**WHAT TO PRODUCE**
The answer is to contain only the line containing "Screen dimensions: 1568x659" and the lines after it through the last one, each reproduced exactly as it appears below.
*** Opening RECORDS ***
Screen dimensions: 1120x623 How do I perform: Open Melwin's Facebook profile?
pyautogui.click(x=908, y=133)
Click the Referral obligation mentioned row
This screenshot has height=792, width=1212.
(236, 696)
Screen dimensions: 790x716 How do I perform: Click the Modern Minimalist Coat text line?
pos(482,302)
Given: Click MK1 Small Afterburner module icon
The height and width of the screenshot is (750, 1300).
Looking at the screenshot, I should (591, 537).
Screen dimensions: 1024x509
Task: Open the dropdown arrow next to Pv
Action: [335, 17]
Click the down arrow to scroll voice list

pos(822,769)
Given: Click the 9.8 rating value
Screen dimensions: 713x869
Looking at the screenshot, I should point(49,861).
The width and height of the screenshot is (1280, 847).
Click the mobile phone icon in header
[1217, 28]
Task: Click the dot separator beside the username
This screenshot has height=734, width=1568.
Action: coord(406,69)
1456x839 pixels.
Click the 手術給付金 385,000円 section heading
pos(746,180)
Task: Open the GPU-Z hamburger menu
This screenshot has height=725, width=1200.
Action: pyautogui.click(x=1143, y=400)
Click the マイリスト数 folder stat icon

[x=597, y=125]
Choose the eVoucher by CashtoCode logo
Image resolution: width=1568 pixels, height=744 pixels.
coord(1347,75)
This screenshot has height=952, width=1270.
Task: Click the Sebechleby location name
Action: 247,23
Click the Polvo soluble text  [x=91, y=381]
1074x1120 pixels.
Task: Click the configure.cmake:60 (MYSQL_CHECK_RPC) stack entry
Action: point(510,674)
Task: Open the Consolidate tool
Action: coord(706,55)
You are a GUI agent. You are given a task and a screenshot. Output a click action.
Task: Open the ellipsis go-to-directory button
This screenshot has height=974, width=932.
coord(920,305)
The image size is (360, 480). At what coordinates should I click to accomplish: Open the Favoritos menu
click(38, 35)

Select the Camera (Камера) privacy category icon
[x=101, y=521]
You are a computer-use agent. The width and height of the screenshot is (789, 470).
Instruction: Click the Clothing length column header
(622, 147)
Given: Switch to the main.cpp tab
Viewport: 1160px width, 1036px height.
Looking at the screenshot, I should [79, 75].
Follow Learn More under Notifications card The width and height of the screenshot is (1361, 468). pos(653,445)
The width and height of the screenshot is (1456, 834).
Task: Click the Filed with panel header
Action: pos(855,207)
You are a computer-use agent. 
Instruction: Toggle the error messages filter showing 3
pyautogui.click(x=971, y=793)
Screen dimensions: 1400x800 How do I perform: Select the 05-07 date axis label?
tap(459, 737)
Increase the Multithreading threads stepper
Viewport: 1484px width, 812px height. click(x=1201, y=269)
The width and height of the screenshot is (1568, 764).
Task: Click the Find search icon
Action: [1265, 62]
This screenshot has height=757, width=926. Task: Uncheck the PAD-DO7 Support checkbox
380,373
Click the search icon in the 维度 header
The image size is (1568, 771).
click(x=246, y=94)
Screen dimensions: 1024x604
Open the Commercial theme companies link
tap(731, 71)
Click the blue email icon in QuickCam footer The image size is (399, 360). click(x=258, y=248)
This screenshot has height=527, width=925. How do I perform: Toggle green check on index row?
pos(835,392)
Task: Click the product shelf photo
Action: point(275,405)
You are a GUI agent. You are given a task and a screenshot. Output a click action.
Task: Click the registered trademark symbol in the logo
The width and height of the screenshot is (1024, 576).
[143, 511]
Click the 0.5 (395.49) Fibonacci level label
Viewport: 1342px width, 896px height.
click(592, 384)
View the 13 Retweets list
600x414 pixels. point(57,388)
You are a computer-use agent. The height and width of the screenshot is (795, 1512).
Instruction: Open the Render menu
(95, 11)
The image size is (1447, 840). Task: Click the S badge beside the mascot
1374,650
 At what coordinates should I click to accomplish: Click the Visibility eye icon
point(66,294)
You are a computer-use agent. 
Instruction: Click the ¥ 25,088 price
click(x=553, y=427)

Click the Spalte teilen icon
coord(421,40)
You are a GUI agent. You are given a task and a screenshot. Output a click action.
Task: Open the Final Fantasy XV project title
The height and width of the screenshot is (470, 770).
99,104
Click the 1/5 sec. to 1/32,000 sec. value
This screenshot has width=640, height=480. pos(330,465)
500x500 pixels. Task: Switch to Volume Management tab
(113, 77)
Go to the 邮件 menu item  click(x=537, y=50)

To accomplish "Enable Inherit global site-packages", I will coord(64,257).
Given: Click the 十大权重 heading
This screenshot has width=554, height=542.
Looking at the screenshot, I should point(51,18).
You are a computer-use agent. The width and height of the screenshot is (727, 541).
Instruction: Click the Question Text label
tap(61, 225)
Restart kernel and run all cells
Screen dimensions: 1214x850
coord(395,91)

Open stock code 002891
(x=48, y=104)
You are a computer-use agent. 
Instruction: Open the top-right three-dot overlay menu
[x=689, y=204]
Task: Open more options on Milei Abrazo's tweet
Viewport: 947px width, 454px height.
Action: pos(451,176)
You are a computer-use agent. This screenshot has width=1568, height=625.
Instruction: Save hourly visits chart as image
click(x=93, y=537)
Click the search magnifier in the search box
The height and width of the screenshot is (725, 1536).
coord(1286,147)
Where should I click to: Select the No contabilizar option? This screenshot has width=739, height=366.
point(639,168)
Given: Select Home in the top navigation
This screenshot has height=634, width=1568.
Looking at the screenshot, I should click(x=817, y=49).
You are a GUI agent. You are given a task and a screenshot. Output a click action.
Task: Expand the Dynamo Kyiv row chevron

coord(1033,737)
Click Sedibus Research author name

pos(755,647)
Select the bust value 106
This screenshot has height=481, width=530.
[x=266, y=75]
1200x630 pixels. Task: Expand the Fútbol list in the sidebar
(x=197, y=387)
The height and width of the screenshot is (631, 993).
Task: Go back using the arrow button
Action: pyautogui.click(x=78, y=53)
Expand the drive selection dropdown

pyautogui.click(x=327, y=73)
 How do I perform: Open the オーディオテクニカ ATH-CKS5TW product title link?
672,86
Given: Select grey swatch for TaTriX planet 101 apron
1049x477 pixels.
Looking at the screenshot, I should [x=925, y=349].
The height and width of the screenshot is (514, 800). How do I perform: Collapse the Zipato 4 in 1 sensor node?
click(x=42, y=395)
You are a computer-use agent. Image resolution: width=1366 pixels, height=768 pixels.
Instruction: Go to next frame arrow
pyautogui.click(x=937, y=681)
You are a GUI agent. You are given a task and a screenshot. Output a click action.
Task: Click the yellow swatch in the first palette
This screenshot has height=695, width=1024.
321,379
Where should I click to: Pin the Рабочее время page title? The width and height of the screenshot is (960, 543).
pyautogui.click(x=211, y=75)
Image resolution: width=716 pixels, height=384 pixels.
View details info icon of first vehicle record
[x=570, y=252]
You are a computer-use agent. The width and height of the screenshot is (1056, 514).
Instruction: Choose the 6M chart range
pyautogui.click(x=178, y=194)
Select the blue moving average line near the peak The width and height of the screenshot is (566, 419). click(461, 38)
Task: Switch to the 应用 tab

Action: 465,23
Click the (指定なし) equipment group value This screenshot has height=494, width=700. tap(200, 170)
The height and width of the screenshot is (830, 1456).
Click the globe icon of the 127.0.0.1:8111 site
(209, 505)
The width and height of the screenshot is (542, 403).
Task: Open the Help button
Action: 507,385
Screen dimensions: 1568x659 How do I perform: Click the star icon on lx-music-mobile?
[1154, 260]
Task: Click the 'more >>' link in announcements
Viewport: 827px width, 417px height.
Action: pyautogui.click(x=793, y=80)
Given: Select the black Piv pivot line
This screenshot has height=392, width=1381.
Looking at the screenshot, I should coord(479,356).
*** Closing RECORDS ***
**RESULT**
Screen dimensions: 1568x659 How do I perform: Click the star icon on lx-music-mobile?
[1154, 260]
Task: Click the 'more >>' link in announcements
Viewport: 827px width, 417px height.
Action: pyautogui.click(x=793, y=80)
Given: Select the black Piv pivot line
This screenshot has height=392, width=1381.
Looking at the screenshot, I should coord(479,356).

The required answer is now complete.